Are you joking ? MPlayer performs nicely on two ATI cards I've, a Radeon 9200 and a Rage 128 Pro, both using XFree drivers.


By Juan M. Caravaca at Wed, 2004/04/07 - 5:00am

I had hoped to receive a useful response.

I presume that you have never read the MPlayer documentation.

It appears that the latest release has cleared up the ATI problems except for TV Out on some ATI cards.

However, if we are considering what should be the standard video player, it should be noted that MPlayer appears to have many hardware (video card) issues which XINE doesn't.

Or, perhaps these issues only apply if you use: VIDIX. The documentation is not all that clear.

--
JRT


By James Richard Tyrer at Wed, 2004/04/07 - 5:00am

I like KSirtet. and KReversi very much. Both are fun to play.

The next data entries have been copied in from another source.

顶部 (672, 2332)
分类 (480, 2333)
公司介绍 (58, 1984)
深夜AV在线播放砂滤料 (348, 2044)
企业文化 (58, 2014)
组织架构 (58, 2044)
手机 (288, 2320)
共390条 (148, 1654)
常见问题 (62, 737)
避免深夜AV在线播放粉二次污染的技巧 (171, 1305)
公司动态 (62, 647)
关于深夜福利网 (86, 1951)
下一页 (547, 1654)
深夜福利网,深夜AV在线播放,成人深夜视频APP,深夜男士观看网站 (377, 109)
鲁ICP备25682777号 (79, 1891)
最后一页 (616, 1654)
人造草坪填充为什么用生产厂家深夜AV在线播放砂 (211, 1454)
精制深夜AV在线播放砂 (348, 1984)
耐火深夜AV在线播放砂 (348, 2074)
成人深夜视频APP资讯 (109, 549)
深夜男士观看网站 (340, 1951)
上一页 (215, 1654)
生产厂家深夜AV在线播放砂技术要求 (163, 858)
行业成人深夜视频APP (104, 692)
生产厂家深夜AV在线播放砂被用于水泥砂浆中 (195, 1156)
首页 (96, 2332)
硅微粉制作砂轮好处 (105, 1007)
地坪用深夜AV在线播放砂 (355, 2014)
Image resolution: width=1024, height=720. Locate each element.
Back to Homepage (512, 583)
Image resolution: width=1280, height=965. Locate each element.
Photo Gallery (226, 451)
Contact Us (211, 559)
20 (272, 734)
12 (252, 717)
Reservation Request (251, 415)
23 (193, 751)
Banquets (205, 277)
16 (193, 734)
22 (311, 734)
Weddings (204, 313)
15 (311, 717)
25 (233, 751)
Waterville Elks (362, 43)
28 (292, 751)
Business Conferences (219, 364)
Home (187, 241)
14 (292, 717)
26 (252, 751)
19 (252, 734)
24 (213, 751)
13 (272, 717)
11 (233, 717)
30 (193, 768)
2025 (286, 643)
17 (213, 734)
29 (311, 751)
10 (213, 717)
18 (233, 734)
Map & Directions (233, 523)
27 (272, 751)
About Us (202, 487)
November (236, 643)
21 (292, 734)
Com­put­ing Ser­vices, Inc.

Thanks goes to the humble authors of these applications.


By yash kumar jain at Tue, 2004/04/06 - 5:00am

I think KFoulEggs is a lot of fun. I wrote a clone of it in highschool for Windows. http://monroe.nu/mandala
So its a clone of a clone. And I wouldn't be surprised if its a clone of a clone of a clone (if Andreas Diekmann got the idea for KFoulEggs from xpuyopuyo for instance).


By Ian Monroe at Tue, 2004/04/06 - 5:00am

I've loved kopete since KDE 3.2 came out, but I recent switched to Gaim because they are selling AWESOME GAIM cool gear at ebay.. ( http://cgi6.ebay.com/ws/eBayISAPI.dll?ViewSellersOtherItems&userid=gaima... )..

Will the kopete folks sell any kopete memorabilla soon?!?


By anon at Tue, 2004/04/06 - 5:00am

ROFL... that is BEYOND hilarious... wow. i LOVE it! ahahhahaahahahahahahaaha


By Aaron J. Seigo at Wed, 2004/04/07 - 5:00am

yeah, after looking at those items I'm tempted to switch to Gaim too. :)


By Apollo Creed at Wed, 2004/04/07 - 5:00am

What am I bid for a pile of handwritten addressbook integration notes then? Or a piece of original add contact wizard artwork?